■ Prompt:
In the listing below, find each line containing "will" and report it.
Task data Start Marker
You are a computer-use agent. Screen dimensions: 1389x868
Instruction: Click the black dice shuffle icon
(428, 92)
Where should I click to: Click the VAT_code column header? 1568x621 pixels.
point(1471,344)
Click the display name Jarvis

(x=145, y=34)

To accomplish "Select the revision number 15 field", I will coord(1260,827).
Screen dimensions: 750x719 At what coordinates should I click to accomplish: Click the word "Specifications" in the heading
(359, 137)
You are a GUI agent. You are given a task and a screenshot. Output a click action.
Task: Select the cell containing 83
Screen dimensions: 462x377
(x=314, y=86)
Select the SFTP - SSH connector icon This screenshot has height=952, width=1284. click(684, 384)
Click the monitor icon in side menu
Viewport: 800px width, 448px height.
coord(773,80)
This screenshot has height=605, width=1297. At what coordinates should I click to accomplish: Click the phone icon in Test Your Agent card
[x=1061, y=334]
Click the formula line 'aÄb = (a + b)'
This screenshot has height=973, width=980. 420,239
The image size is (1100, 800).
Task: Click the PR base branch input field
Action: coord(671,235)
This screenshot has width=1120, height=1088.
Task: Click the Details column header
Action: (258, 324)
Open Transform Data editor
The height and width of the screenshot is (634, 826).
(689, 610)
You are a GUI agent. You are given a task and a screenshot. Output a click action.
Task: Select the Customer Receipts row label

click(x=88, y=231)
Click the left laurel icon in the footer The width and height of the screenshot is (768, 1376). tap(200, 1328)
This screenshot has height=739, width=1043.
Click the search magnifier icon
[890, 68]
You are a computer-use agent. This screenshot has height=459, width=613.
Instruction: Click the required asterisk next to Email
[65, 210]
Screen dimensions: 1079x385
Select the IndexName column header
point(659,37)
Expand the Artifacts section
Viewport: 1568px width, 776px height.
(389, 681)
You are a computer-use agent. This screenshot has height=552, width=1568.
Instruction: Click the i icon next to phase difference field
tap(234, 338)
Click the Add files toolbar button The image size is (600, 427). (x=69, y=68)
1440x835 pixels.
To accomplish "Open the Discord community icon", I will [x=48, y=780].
Task data End Marker
■ Answer box:
To accomplish "Select the revision number 15 field", I will coord(1260,827).
To accomplish "Open the Discord community icon", I will [x=48, y=780].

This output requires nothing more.